Collected data:

------------------------------

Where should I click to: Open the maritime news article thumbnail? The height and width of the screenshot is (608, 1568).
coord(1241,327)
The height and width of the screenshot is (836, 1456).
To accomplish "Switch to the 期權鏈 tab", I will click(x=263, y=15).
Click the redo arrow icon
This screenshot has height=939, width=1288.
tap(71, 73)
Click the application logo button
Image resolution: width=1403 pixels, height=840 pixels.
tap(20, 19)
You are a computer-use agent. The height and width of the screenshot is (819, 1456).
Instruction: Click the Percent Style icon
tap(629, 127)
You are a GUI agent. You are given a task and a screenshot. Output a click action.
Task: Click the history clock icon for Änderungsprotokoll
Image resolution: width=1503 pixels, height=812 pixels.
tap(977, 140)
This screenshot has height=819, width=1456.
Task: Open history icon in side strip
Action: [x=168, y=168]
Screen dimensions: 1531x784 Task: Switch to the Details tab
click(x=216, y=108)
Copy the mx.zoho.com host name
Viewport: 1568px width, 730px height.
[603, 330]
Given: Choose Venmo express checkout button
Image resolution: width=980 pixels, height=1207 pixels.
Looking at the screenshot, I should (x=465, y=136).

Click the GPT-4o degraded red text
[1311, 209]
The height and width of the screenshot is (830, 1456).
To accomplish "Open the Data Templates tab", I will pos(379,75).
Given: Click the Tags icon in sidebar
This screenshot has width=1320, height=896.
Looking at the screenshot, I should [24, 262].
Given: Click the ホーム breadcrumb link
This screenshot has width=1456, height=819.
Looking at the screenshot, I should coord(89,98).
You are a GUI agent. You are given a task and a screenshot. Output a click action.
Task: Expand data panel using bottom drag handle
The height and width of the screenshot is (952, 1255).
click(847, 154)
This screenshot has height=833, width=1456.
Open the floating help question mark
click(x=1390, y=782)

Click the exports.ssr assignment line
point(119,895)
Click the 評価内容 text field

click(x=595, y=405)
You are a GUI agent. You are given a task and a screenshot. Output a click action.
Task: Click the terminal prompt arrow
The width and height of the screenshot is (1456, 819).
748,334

------------------------------

Work item: Above are some lines. Repeat exactly, and only, those from the line that has "Screen dimensions: 1531x784" through the line that has "This screenshot has height=833, width=1456.".

Answer to this problem:
Screen dimensions: 1531x784 Task: Switch to the Details tab
click(x=216, y=108)
Copy the mx.zoho.com host name
Viewport: 1568px width, 730px height.
[603, 330]
Given: Choose Venmo express checkout button
Image resolution: width=980 pixels, height=1207 pixels.
Looking at the screenshot, I should (x=465, y=136).

Click the GPT-4o degraded red text
[1311, 209]
The height and width of the screenshot is (830, 1456).
To accomplish "Open the Data Templates tab", I will pos(379,75).
Given: Click the Tags icon in sidebar
This screenshot has width=1320, height=896.
Looking at the screenshot, I should [24, 262].
Given: Click the ホーム breadcrumb link
This screenshot has width=1456, height=819.
Looking at the screenshot, I should coord(89,98).
You are a GUI agent. You are given a task and a screenshot. Output a click action.
Task: Expand data panel using bottom drag handle
The height and width of the screenshot is (952, 1255).
click(847, 154)
This screenshot has height=833, width=1456.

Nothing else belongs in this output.